My Mother's Silence by Lauren Westwood
Kindle Edition, 328 pages
Published November 11th 2019 by Bookouture
About the Book:
Some things you can never escape. I should know. I’ve been running away for fifteen years, and now I’m right back where I started. Skye Turner’s family fell apart the day her twin sister Ginny died. Everyone in their tiny community in the Scottish Highlands accepted it was an accident, but more than one person in town is haunted by a secret from that night. Skye left after the funeral, believing her mother blamed her for Ginny’s death. Skye should have taken care of Ginny, should have been there to stop her falling from the cliffs that night. Over the years, she’s barely spoken to her mother, until the day she receives a phone call asking her to return home. As soon as Skye arrives in her childhood home, she knows something isn’t right. Her mother has kept the bedroom she shared with her sister like a shrine, Ginny’s clothes and diaries gathering dust, as though her mother thinks Ginny might come back. And there are whispers in town that Ginny wasn’t alone when she died. Skye is desperate to find out the truth, but her mother just wants her family back together. As Skye begins to unravel everyone’s lies, she realises the truth might tear her family apart for good.

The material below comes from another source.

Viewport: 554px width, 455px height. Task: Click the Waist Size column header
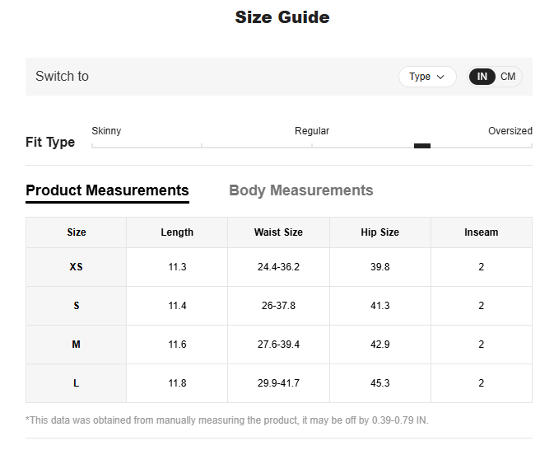pyautogui.click(x=278, y=232)
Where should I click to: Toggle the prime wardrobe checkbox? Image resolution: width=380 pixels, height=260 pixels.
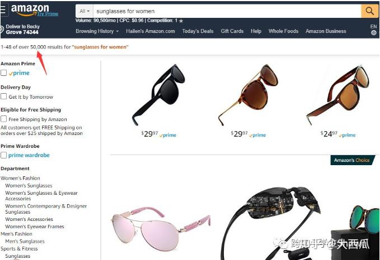click(3, 155)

This was my first Lauren Westwood novel and I am not sure if I liked it. This particular tale is part chick-lit part mystery and all confusing. A mix of genres can feel disjointed and that was the case here. The writing was okay but I found it to be a little over descriptive and kinda boring. I really couldn't get into the book or like the characters.
This is such a confusing story with so many characters and things going on that I’m not going to get into any of the plot, that's what the blurb is for. Suffice it to say that it is multi-layered, hard to keep straight and hard to believe. It was only the closing chapters that really set straight what the heck was going on in the novel.
Thank you NetGalley, Lauren Westwood and Bookouture for the opportunity to read this book in exchange for an impartial review; all opinions are my own.